Reference-counted garbage collection

#include <libcork/core.h>

The functions in this section implement a reference counting garbage collector. The garbage collector handles reference cycles correctly. It is not a conservative garbage collector — i.e., we don’t assume that every word inside an object might be a pointer. Instead, each garbage-collected object must provide a recursion function that knows how to delve down into any child objects that it references.

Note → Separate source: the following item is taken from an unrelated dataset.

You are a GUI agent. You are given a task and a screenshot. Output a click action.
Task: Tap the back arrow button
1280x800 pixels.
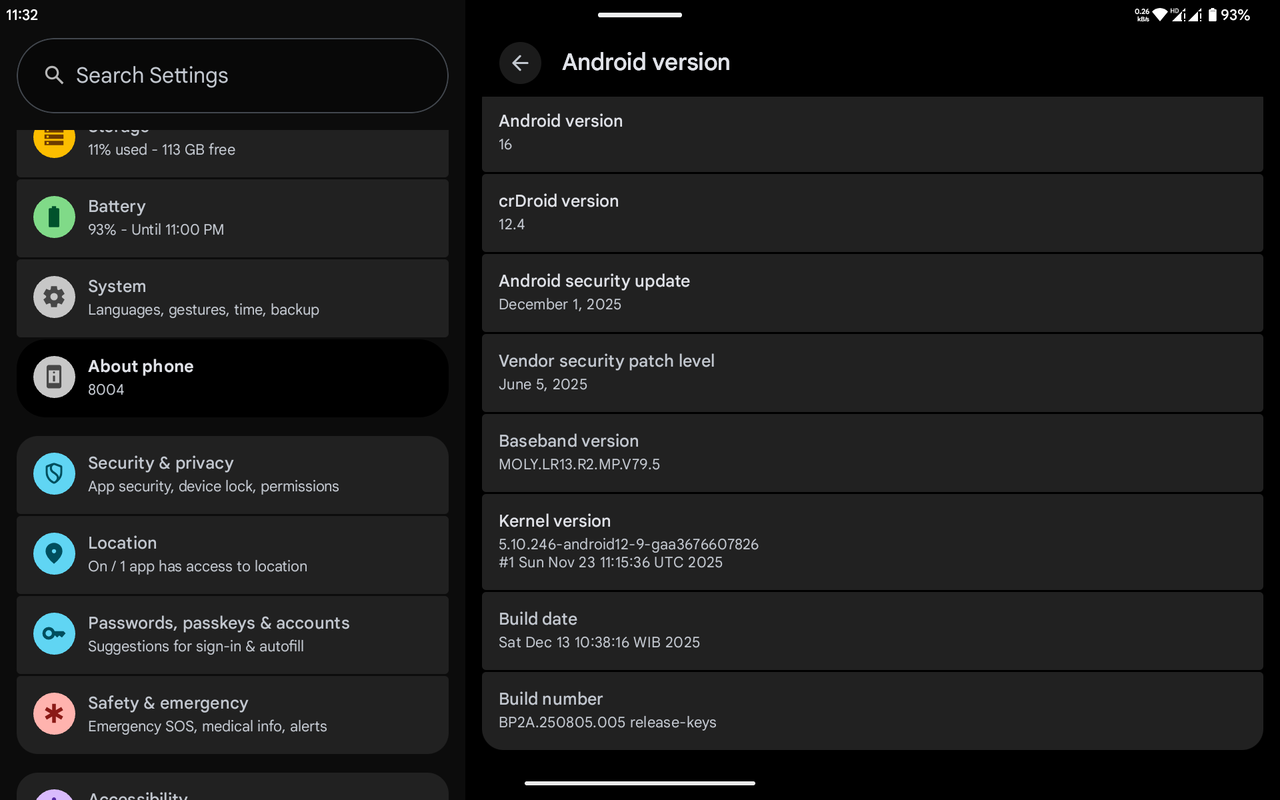click(520, 63)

The garbage collector is not thread-safe. If your application is multi-threaded, each thread will (automatically) have its own garbage collection context. There are two strategies that you can use when using the garbage collector in a multi-threaded application:

  • Have a single “master” thread be responsible for the lifecycle of every object. This thread is the only one allowed to interact with the garbage collector. No other threads are allowed to call any of the functions in this section, including the cork_gc_incref() and cork_gc_decref() functions. Other threads are allowed to access the objects that are managed by the garbage collector, but the master thread must ensure that all objects are live whenever another thread attempts to use them. This will require some kind of thread-safe communication or synchronization between the master thread and the worker threads.
  • Have a separate garbage collector per thread. Each object is “owned” by a single thread, and the object is managed by that thread’s garbage collector. As with the first strategy, other threads can use any object, as long as the object’s owner thread is able to guarantee that the object will be live for as long as it’s needed. (Eventually we’ll also support migrating an object from one garbage collector to another, but that feature isn’t currently implemented.)

The garbage collection implementation is based on the algorithm described in §3 of [1].

[1]Bacon, DF and Rajan VT. Concurrent cycle collection in reference counted systems. Proc. ECOOP 2001. LNCS 2072.

Creating a garbage collector

void cork_gc_init(void)

Initalizes a garbage collection context for the current thread. Usually, you can allocate this on the stack of your main function:

int
main(int argc, char ** argv)
{
    cork_gc_init();

    // use the GC context

    // and free it when you're done
    cork_gc_done();
}

It’s not required that you call this function at all; if you don’t, we’ll automatically initialize a garbage collection context for the current thread the first time you try to allocate a garbage-collected object. You can call this function, though, if you want to have more control over when the initialization occurs.

void cork_gc_done(void)

Finalize the garbage collection context for the current thread. All objects created in this thread will be freed when this function returns.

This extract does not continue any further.